Horizon4Girls expands programs

Last year when Horizons4Girls Founder Char Pachniak and Plymouth Coordinator Linda Ledbeter met with Plymouth Counselors they had no idea of the demand there might be for the program.

Over the past three years, the Horizons4Girls program has mentored middle and high school female students throughout Sheboygan County and now its has extended an invitation to Plymouth students to participate in the program.

Students often referred to as “at risk” can have many issues they deal with, including abuse, neglect, bullying, grief, poverty, academic challenges, lack of social skills and many others.

The goal of Horizons4Girls is to mentor each student providing a one-on-one relationship with often more than one screened and trained mentor.

This means the demand is significant for volunteer mentors.

Mentors are screened and trained and then work weekly or monthly with students in various group settings.

The ultimate goal for each student is high school graduation with a life plan for the next five years.

Often immediate goals for each student are learning communication skills, study/life skills and career exploration.

One element of that mentoring includes a weekly program that uses instructional resources through a national initiative called Cooking Matters.

Each Thursday the students are gathered in the kitchen at First Congregational Church cooking.

Cooking Matters is part of Share Our Strengths, No Kid Hungry and the belief that a family of four can be fed using nourishing, tasty food for $10, but a clear understanding of resources must be understood and used.

Horizons4Girls’ Cooking Matters program includes several phases.

The first is working with the girls weekly in cooking two food items often using foods they have not used before.

These include fruit smoothies, made in the kitchen using plain yogurt and fresh fruit.

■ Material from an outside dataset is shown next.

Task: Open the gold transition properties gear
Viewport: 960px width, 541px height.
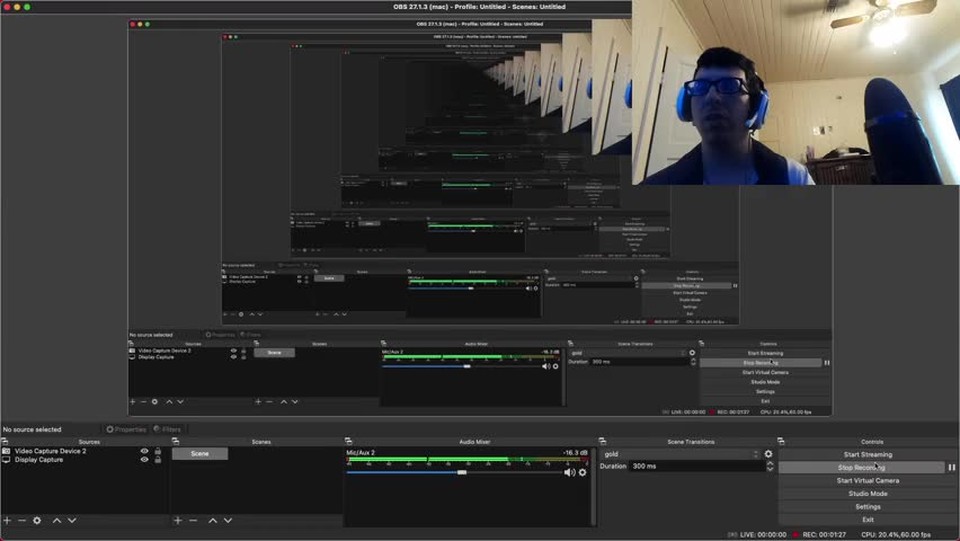Action: 768,454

Sandwich roll ups using whole wheat tortillas, avocado and turkey.

Each recipe from Cooking Matters gives a label listing the nutritional value of that particular item.

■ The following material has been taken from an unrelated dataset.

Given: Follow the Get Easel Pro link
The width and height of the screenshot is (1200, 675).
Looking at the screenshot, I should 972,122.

Our next phase will be for each student to invite an adult from home, either mom, grandma, dad or a guardian to do a field trip to the grocery store and some comparison shopping.

Tips such as grating the cheese yourself instead of buying already grated cheese, or how some store brands are less expensive and just as nutritious are shared.

This is done over several weeks, always rewarding each family with a $10 food gift card and asking for a report back about a new recipe they have tried.

Phase three is a community garden that the students are planting, maintaining and harvesting this summer/fall.

From this they will better understand where food comes from and will learn how to grow and cook a variety of items.

They will learn canning and freezing and will sell some items at the Farmer’s Market, as well as potentially donate some items to other needy families.

“When we come to First Congregational Church after school and a student goes to the kitchen and grabs a tortilla, some peanut butter and some raisins and makes a roll up instead of asking that we stop and buy a bag of Cheetos or go thru the drive thru at a fast food restaurant, we know we are changing habits to a healthier lifestyle,” Pachniak said.